→ Quoted passage:
By Abby Ott, Staff Writer
Most adults drink coffee daily, and many individuals drink sodas and energy drinks often. Exactly what kind of impact does caffeine have on the body once it has entered one’s system?
College students often devour caffeine in coffee or energy drinks, which assists them in staying awake into the late hours of the night to complete assignments. However, that may not be the healthiest option. Caffeine is a crystalline compound that is a stimulant of the central nervous system.
Rebecca Faulks, junior nursing major, said caffeine has the ability to increase one’s heart rate and dehydrate the body. If a person is addicted to caffeine, then side effects, such as headache and anxiety, may arise.
“As college students are cramming and studying, they drink coffee and then cannot go to sleep when they need to,” Faulks said. “Because it gives you energy, it can make you feel like you are not tired when your body actually needs sleep and rest.”
Faulks said individuals struggling with anxiety or heart conditions should stay away from drinking caffeine under all circumstances. Caffeine has the ability to raise one’s heart rate to a dangerous level and can make blood pressure extremely high. Caffeine also makes people more aware of their surroundings, which could lead to increased feelings of anxiety.
Energy drinks contain a very high amount of caffeine and can be particularly abused. They contain almost double the amount of caffeine that a shot of espresso has. There are no regulations set in place requiring companies to list the amount of caffeine in the drinks, so it can be difficult to know exactly how much is in each one.
“Caffeine solves a symptom but it does not solve the problem in our body,” said Alice Hardin, Jackson local with an interest in organics and caffeine alternatives. “We get exhausted because we are sleep-deprived, nutrient-deprived or working too hard. It allows people to continue living an unhealthy lifestyle.”
Recently, Hardin decided to cut the caffeine in her diet, and explained that instead of having natural energy, caffeine causes people to have extreme lows and highs.
Many alternatives to caffeine can be ordered at coffee shops. Espresso-free options include hot chocolate, cider and fruit smoothies.
Joy Moore, director of Barefoots Joe, said tea naturally has less caffeine than coffee and contains more antioxidants. Barefoots Joe carries a variety of teas, including multiple flavors of black tea, which has some caffeine, as well as green tea and herbal teas that contain no caffeine.
“Barefoots Joe offers a number of options with little to no caffeine,” Moore said. “All espresso-based drinks, such as lattes and frojoes, may be prepared with decaffeinated espresso.”
Faulks stressed the importance of self-control if one chooses to drink caffeine. She said to limit caffeine intake to one cup of coffee a day, and drink plenty of water as opposed to sodas, energy drinks or even sweet tea.

→ Supplied entries:
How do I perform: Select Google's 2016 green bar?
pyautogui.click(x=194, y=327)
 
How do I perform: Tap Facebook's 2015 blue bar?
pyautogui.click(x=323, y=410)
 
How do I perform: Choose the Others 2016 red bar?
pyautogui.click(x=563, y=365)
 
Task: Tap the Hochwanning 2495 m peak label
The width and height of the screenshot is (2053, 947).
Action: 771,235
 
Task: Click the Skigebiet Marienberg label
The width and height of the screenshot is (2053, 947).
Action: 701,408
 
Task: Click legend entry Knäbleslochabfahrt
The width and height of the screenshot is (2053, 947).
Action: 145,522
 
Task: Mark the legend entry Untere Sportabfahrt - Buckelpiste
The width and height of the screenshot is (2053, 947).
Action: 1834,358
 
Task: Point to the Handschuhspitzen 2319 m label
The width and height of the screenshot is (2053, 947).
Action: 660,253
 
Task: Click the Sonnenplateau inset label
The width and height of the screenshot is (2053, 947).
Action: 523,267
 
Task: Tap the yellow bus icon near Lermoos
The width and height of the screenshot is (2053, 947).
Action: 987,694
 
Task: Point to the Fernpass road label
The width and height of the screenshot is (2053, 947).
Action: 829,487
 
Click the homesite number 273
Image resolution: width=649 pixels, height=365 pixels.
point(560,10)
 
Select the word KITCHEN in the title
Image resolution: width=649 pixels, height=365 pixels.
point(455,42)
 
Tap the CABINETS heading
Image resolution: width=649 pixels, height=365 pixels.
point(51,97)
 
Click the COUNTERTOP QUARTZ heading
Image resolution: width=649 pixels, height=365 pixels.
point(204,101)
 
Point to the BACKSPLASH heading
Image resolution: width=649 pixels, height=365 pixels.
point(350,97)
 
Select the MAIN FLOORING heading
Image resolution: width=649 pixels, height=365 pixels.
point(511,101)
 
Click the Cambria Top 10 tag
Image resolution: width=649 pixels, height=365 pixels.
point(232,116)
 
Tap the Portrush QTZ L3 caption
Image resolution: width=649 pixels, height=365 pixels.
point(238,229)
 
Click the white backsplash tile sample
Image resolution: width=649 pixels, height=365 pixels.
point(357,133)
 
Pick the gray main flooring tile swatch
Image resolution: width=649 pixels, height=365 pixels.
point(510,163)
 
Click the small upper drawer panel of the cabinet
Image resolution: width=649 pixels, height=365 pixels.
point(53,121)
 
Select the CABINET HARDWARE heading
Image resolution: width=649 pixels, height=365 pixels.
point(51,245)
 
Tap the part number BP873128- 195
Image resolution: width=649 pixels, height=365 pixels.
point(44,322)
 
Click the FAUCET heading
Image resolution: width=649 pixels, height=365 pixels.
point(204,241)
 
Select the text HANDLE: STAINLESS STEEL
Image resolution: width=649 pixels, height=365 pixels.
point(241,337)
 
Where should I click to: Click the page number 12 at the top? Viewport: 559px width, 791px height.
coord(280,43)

→ Activities:
A) Summarize the article on caffeine in two sentences.
B) In the article on caffeine, take the part that opens with the words containing "Energy drinks contain" and closes with "lows and highs.", and write it out again, substituting "rules" for "regulations".

→ Responses to the exercise:
A) Caffeine, a central nervous system stimulant that college students often use to stay awake, can raise heart rate and blood pressure, dehydrate the body and keep people from sleeping, and those with anxiety or heart conditions should avoid it. Energy drinks hold especially high amounts, but coffee shops offer options with little to no caffeine, such as tea, hot chocolate, cider, fruit smoothies and decaffeinated espresso, and a nursing student advises limiting intake to one cup of coffee a day and drinking plenty of water.

B)
Energy drinks contain a very high amount of caffeine and can be particularly abused. They contain almost double the amount of caffeine that a shot of espresso has. There are no rules set in place requiring companies to list the amount of caffeine in the drinks, so it can be difficult to know exactly how much is in each one.
“Caffeine solves a symptom but it does not solve the problem in our body,” said Alice Hardin, Jackson local with an interest in organics and caffeine alternatives. “We get exhausted because we are sleep-deprived, nutrient-deprived or working too hard. It allows people to continue living an unhealthy lifestyle.”
Recently, Hardin decided to cut the caffeine in her diet, and explained that instead of having natural energy, caffeine causes people to have extreme lows and highs.